The ‘brotherly ties’ between Russians and Serbs may be exaggerated, but the Kremlin certainly saw parallels between Milosevic’s attempts to subdue ‘terrorism’ and separatism in Kosovo and Yeltsin’s fight against the same problems in Chechnya. Just as Yeltsin branded the Chechen rebels ‘bandits’, so Milosevic (and indeed at one point the US government) regarded the Kosovo Liberation Army as a terrorist group. Having launched a bloody war against Chechnya, causing tens of thousands of deaths and a mass exodus of refugees, it was entirely consistent for the Russians to support Milosevic in his efforts to maintain the integrity of what remained of Yugoslavia.

But Yeltsin’s pleas not to attack Serbia went unheeded, leaving Moscow feeling that for all the bonhomie of the Bill ’n’ Boris Show, and for all the talk of welcoming post-communist Russia into the community of civilised nations, its word counted for nothing. On the eve of NATO’s air strikes on Belgrade, Yeltsin would explode with anger during telephone calls with Clinton and sometimes slam down the phone.1

Yeltsin’s prime minister, Yevgeny Primakov, was flying to Washington on 23 March 1999. He had talks planned with President Clinton, Vice-President Al Gore and the International Monetary Fund. His mission was to secure multi-billion-dollar loans to help stabilise the Russian economy, still reeling from the financial collapse of August 1998. According to Primakov’s assistant, Konstantin Kosachev, the prime minister called Gore during a refuelling stop at Shannon in Ireland, and asked: ‘Are you going to bomb Yugoslavia?’ Gore replied: ‘I cannot tell you anything, no decision has been made.’2

The government plane took off for the flight across the Atlantic. In the back were Russian business tycoons and officials, drinking vodka and playing dominoes. Suddenly, after four or five hours, Primakov received a call on a crackly, encrypted phone line. It was Gore telling him that NATO air strikes were, in fact, about to begin. Primakov at once called Yeltsin, checked with the pilot whether they had enough fuel to return to Shannon, and then went through to the cabin to inform the businessmen that the trip was abandoned: doing business with the Americans at this moment would be inappropriate.

The reaction was telling. The tycoons, allowing their patriotism to outweigh their business acumen, broke into applause. ‘It was very emotional,’ says Kosachev. The decision to turn the plane around in mid-flight was meant to send a signal of Russia’s profound displeasure. Over the next days the same feelings spilled out onto the streets, as thousands of Russians protested outside the US embassy in Moscow.

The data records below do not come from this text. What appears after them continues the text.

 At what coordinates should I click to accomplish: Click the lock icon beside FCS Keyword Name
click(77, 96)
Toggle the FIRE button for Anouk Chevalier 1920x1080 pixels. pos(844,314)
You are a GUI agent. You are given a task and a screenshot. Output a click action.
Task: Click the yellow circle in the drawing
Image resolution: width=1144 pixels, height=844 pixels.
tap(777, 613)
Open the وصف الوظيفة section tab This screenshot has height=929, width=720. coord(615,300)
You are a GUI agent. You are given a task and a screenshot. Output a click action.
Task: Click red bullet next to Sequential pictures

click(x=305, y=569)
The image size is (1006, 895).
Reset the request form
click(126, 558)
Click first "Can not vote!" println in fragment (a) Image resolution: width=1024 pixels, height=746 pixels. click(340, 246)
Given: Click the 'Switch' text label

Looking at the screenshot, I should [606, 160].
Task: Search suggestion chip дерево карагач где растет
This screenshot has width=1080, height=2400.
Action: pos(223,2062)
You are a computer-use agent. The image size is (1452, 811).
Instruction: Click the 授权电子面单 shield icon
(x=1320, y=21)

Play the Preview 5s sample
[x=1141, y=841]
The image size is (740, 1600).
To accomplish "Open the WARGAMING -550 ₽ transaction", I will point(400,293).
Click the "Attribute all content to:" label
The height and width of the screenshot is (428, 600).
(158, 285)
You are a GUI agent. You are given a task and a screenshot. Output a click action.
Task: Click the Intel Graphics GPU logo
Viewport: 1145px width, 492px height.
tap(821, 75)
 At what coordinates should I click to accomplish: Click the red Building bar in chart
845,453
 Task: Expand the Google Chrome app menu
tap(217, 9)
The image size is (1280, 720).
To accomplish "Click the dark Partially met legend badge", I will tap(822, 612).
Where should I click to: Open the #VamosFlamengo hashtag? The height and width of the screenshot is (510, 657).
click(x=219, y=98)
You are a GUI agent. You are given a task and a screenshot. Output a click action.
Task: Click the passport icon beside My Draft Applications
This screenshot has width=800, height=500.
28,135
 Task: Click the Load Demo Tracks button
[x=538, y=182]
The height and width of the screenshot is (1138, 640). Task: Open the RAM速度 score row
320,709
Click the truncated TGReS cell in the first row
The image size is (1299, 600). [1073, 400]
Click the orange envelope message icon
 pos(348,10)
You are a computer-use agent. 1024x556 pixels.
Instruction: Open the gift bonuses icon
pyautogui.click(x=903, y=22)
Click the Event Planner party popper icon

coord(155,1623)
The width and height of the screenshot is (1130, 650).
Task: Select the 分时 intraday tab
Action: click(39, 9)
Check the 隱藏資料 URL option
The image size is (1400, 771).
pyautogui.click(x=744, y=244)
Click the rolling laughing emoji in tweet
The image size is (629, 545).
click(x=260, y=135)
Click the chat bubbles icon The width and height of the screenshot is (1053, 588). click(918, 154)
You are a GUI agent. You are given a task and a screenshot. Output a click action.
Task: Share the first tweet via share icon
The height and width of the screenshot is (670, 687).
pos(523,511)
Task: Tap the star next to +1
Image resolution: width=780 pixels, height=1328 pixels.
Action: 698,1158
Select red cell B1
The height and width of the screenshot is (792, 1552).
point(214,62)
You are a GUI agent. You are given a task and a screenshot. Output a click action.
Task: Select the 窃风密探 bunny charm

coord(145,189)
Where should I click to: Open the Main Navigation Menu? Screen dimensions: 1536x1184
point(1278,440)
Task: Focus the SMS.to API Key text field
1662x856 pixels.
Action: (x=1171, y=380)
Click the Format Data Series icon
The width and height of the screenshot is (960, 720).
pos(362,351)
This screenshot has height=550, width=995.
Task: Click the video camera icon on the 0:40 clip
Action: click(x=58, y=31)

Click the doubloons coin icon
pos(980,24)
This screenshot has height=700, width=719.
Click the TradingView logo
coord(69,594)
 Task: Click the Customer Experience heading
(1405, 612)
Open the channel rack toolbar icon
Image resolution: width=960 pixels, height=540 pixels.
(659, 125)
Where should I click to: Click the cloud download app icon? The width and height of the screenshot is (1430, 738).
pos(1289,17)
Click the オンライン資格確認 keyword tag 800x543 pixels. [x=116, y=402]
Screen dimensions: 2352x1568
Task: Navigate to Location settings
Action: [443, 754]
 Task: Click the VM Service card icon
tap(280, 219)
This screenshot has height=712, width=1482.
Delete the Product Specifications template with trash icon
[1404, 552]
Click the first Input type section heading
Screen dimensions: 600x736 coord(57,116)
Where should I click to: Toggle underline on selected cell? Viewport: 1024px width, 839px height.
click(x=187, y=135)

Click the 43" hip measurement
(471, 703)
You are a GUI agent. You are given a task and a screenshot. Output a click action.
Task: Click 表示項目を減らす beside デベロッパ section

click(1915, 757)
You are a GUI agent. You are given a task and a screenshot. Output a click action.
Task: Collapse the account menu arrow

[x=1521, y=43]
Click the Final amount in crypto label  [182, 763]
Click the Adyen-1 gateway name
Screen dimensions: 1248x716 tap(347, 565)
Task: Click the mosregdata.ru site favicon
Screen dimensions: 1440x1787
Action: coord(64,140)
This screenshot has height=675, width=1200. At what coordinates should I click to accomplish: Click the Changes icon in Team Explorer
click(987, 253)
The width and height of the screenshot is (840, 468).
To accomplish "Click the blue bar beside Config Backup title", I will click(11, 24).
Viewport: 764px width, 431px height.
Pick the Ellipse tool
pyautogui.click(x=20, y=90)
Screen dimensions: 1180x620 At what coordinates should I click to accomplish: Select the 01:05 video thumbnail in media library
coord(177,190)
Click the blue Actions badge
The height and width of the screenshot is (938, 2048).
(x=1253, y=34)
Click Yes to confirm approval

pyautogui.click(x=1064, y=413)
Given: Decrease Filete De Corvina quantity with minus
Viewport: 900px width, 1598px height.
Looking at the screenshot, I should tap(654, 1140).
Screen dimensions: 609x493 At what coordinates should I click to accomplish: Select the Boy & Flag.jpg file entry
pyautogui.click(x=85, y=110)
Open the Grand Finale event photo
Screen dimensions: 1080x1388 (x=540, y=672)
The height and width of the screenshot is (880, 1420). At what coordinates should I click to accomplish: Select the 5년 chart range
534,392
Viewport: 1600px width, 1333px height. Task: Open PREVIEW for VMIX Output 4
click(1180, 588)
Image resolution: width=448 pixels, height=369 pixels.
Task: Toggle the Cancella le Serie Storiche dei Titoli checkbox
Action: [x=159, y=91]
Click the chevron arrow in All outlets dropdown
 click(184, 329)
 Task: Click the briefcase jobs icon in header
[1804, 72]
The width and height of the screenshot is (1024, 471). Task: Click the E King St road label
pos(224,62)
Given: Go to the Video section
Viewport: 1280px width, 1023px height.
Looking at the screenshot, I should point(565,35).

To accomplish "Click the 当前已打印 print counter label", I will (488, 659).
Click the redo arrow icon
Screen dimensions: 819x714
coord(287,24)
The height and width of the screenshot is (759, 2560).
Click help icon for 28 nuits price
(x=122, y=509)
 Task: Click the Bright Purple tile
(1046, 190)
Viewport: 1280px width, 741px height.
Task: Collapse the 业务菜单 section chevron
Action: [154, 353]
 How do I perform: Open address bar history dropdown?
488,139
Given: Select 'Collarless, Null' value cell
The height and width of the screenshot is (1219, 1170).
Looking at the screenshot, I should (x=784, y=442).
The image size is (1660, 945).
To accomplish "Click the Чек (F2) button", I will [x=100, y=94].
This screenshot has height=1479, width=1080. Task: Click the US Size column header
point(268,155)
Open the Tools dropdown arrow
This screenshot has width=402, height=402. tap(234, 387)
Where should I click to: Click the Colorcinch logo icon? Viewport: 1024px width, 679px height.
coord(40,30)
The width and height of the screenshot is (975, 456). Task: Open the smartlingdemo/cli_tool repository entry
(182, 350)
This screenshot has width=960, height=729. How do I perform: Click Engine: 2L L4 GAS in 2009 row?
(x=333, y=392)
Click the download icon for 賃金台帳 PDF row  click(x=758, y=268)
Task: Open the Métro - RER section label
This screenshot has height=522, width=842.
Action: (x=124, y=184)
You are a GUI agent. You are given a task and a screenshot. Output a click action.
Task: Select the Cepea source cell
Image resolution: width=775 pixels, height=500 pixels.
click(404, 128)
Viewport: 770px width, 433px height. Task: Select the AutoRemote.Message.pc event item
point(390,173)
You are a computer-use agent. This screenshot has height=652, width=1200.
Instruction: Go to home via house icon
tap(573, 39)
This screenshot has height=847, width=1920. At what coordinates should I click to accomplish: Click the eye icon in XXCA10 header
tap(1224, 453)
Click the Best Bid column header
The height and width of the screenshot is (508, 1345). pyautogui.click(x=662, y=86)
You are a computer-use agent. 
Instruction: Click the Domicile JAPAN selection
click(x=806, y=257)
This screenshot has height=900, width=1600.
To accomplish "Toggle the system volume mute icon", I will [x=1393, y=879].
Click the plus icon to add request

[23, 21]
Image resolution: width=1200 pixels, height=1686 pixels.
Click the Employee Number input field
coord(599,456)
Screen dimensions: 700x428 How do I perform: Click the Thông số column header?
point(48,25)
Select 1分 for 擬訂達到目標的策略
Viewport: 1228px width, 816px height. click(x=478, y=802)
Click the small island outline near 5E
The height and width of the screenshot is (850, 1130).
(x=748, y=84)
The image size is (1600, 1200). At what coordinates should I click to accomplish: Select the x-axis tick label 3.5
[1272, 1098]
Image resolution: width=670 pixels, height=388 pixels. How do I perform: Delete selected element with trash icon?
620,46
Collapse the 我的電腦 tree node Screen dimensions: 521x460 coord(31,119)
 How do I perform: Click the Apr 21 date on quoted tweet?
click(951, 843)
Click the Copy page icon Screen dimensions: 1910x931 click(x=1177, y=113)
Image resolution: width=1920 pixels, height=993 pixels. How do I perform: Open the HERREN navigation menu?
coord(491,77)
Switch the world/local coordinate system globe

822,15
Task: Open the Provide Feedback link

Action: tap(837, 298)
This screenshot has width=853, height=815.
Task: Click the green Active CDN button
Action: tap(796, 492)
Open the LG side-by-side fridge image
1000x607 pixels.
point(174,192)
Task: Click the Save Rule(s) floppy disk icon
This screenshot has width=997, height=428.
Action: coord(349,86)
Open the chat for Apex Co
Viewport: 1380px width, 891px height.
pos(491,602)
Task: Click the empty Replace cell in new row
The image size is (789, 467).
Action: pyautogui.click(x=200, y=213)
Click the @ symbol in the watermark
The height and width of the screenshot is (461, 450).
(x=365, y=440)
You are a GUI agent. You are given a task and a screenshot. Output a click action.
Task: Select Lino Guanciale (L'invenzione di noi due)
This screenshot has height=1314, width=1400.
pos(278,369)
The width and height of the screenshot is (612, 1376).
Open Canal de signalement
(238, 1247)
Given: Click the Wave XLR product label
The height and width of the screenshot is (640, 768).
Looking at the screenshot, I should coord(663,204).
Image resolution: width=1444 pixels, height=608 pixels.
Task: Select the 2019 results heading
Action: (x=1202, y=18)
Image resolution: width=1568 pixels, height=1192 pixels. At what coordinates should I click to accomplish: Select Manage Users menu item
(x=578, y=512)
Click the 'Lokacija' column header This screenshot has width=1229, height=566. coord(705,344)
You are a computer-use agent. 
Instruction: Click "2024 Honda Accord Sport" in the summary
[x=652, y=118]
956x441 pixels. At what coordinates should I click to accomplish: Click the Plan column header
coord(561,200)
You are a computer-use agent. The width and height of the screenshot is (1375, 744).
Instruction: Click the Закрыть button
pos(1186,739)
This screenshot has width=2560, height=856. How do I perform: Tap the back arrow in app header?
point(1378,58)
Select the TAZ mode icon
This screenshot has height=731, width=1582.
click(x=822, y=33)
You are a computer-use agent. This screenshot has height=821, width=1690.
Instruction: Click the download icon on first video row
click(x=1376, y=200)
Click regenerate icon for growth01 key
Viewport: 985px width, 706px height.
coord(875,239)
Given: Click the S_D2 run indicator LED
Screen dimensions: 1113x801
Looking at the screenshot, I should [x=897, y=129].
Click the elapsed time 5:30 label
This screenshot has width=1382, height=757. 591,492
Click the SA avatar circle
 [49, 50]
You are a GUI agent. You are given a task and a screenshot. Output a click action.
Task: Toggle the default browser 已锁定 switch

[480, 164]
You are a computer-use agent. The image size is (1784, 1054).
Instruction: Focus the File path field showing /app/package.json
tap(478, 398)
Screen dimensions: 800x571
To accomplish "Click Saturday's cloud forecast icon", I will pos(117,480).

On his final presidential visit to Moscow a year later Clinton found the wound was still festering. Putin presented himself as a man who would no longer allow Russia to be ignored or pushed around. For two days he hammered home his criticism of America’s plans for a unilateral missile defence shield. Then on the final morning, as they held a farewell meeting in the Kremlin, Putin issued a dark threat that if America went ahead with its plans, Russia’s response would be ‘appropriate’ and ‘maybe quite unexpected, probably asymmetrical’ – in other words, the Russians would not try to match the sophisticated and costly US system but would take means to render it ineffective. That could mean anything from building huge numbers of nuclear missiles to overwhelm the proposed shield, to destroying the American installations as soon as they were set up.